ENTRIES SUPPLIED -
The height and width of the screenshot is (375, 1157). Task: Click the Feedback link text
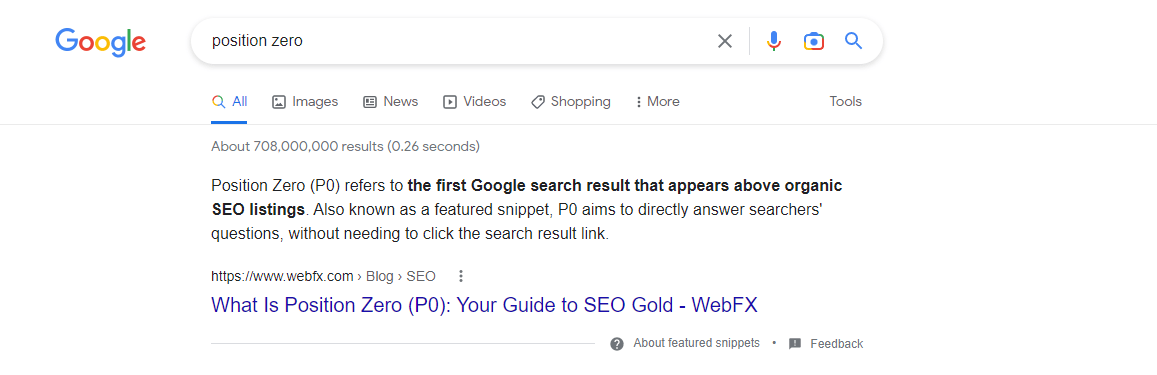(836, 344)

--

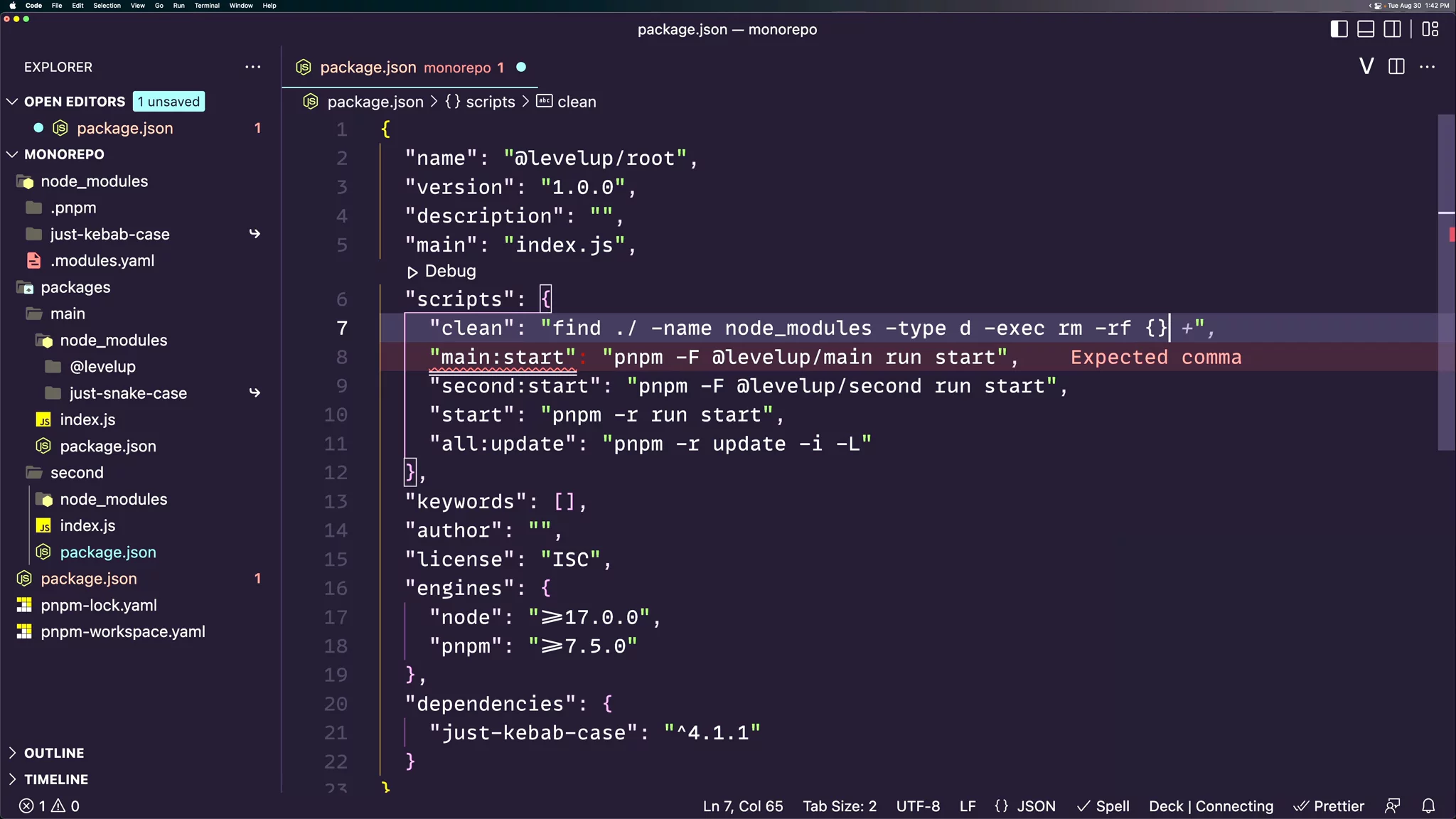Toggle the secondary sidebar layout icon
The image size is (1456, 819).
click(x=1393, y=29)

==

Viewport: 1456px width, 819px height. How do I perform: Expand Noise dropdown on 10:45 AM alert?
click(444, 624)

TASK DETAILS -
Begin at the line containing "Viewport: 1456px width, 819px" and stop after the line containing "click(444, 624)". Write out only those lines again, requests included, with each coordinate in the answers multiplied by 1.55 and rounded to a whole number (halves round up).

REPLY TO THE EXERCISE -
Viewport: 1456px width, 819px height. How do I perform: Expand Noise dropdown on 10:45 AM alert?
click(688, 967)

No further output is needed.